Выбрать главу

— Я не лишен прав состояния. Прошу вести себя подобающим образом, — предупредил Александр Михайлович.

— Вежливости требуете? Хорошо, — с угрозой в голосе сказал подполковник. — Все про вас, все знаем! Доказано ваше участие в уфимской экспроприации.

Александр Михайлович никогда не был в Уфе, никого не знает в этом городе, но радость сдержал, только сказал язвительно:

— С одинаковым успехом можете обвинить меня в том, что я из своей квартиры на Забалканском не только участвовал в противоправительственном деянии в Уфе, но и прорыл подземные ходы в брильянтовую кладовую Зимнего дворца и в подвалы казначейства.

У следователя не было обличительных материалов. Заключенный не из пугливых, «на бога» признания не выбьешь. Пригрозив доказать причастность Игнатьева к неудавшейся экспроприации, он вызвал конвойного.

Неделю Александра Михайловича не вызывали на допрос. Следователи всерьез запутались. Видимо, запрашивали дополнительные материалы из Уфы.

33

Настроение день ото дня у Александра Михайловича портилось. Полиция арестовала его, не имея веских улик, теперь срочно «стряпает дело» — в крепость посадить или на каторгу отправить.

Всю ночь он проворочался на койке. Кажется, только сомкнул глаза, как разбудили. Сначала он не понял, почему стучат не в дверь, а в окошко. Поднял голову, улыбнулся — на перекладине решетки сидел нахохлившийся воробей.

— Завтракать прилетел, — обрадовался Александр Михайлович. — Крупы нет, а хлебом угощу.

Привстав на носки, он забросил на подоконник горсть крошек. Воробей весело клевал. Заскрипел ключ в дверях, Александр Михайлович и головой не повел, хотя чувствовал, что в камере находится надзиратель.

— Заключенный, — зычно окликнул он, — почему нарушаете инструкцию?

Ничего предосудительного Александр Михайлович не сделал, потому он недоуменно посмотрел на тюремщика, спросил:

— Покормить воробышка…

— Всякую птицу кормить запрещено категорически и к окошку приближаться тоже, — охотно перечислял строгие параграфы тюремной инструкции надзиратель.

— Умный человек составлял инструкцию, — сказал кротко Александр Михайлович.

— Лишаю на день права чтения книг, — буркнул надзиратель.

— Многовато за кормление воробышка.

— Наказание дано за оскорбление чиновника департамента.

— Когда? — Александр Михайлович сделал вид, что искренне удивлен. — Наоборот, слышали, я его назвал умным!

— А про себя что в башке держали? Дурак чиновник! — выкрикнул надзиратель.

Мышление тюремщика забавляло Александра Михайловича, но тот быстро прекратил дискуссию, вышел из камеры и захлопнул дверь.

За ослушание лишат чтения!
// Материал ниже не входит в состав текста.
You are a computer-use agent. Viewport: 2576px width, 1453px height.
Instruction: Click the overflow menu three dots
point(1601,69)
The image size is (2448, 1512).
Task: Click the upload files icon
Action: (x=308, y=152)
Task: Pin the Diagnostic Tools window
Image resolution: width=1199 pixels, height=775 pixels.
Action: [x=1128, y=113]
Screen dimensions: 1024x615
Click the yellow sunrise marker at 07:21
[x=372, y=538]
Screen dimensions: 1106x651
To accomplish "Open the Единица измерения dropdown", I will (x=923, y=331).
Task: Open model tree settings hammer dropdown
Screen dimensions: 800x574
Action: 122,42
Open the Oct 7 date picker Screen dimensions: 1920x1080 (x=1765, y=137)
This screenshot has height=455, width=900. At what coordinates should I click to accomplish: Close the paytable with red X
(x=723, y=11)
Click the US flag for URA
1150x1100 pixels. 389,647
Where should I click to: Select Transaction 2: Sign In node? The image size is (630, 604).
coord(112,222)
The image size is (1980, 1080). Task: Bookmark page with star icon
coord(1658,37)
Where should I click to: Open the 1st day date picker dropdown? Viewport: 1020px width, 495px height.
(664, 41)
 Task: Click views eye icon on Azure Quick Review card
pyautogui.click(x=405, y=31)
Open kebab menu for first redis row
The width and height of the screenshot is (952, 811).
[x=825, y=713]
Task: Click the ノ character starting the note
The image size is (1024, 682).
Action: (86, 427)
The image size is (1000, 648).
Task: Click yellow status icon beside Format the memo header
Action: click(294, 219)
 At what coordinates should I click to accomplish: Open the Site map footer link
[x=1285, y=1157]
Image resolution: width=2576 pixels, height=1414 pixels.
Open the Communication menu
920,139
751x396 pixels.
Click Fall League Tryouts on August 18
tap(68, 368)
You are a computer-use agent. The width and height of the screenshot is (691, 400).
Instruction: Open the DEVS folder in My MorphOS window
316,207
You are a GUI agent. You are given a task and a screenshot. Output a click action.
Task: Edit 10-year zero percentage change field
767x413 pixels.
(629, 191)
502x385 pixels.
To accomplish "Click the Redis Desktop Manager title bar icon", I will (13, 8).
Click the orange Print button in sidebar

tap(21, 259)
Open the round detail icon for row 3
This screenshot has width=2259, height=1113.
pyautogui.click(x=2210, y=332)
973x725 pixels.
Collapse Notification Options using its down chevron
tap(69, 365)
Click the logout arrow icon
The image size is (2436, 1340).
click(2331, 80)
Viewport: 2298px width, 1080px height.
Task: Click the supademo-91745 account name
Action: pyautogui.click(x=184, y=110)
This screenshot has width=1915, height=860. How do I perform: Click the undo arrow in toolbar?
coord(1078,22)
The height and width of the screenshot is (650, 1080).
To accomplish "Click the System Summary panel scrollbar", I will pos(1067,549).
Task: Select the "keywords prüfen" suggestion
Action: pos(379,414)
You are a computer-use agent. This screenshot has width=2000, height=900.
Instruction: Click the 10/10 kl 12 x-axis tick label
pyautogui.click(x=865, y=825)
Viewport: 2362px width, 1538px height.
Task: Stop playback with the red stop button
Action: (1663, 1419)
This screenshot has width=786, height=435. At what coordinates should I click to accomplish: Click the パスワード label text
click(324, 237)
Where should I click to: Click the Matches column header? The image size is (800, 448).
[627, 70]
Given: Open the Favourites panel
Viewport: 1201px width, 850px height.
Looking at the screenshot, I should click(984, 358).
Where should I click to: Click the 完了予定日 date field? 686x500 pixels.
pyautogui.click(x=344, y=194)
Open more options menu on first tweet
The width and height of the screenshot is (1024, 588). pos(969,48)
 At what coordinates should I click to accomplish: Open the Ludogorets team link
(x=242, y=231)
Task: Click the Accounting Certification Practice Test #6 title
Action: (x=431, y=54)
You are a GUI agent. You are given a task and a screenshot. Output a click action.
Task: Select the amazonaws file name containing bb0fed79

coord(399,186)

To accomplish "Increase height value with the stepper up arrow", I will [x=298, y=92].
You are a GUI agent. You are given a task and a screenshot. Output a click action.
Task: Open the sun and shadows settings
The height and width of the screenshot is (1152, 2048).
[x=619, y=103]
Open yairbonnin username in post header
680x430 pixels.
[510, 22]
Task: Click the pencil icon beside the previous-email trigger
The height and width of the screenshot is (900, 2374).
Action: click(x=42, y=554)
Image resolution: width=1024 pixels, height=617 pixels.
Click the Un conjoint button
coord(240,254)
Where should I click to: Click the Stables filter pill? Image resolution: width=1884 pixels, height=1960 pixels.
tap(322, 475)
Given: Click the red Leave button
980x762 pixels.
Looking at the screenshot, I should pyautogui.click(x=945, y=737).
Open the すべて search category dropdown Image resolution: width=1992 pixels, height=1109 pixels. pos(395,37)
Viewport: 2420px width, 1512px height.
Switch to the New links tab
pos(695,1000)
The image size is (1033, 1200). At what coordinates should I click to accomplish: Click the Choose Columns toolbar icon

Александр Михайлович и на эту жертву решился, накрошил хлеба, но с крыши тюрьмы сбросили ржавый лист, воробей испугался и улетел.

Допрашивали Игнатьева перекрестно двое: знакомый уже жандармский подполковник и штатский.

— Можете охарактеризовать нам Александра Федоровича Васильева? — спросил подполковник.

— Не могу.

— Не желаете помочь следствию, — вставил штатский. — Учтем.

— На то царь содержит агентов, следователей и городовых, — сказал Александр Михайлович. — Среди моих знакомых нет ни одного Васильева.

Полистав записную книжку, штатский поправился:

— Александра Васильевича Федорова.

— Василия Александровича Крылова, — перебил штатского подполковник.

Следователи сами точно не знали фамилии человека, видимо, политического, которого разыскивали по уфимскому делу. Александр Михайлович не упустил случая загнать их в угол.

— Фантазировать не умею, — заговорил он серьезно, — а то бы оказал услугу правосудию, придумал бы не то Васильева, не то Федорова, не то Александрова.

Сбитые с толку, запутавшиеся, следователи прервали допрос.

Версия об участии Игнатьева в уфимском деле проваливается, но после первых двух допросов и длительного перерыва Александр Михайлович и сам не верил в свое скорое освобождение. Предчувствие его не обмануло. Утром его свезли в закрытой тюремной карете в жандармское управление, там фотографировали в пальто, в костюме, в профиль и фас. Затем сняли отпечатки пальцев. Вернувшись в камеру, он обнаружил, что дневник просматривали, с удовольствием подметил еще одну оплошность следователей.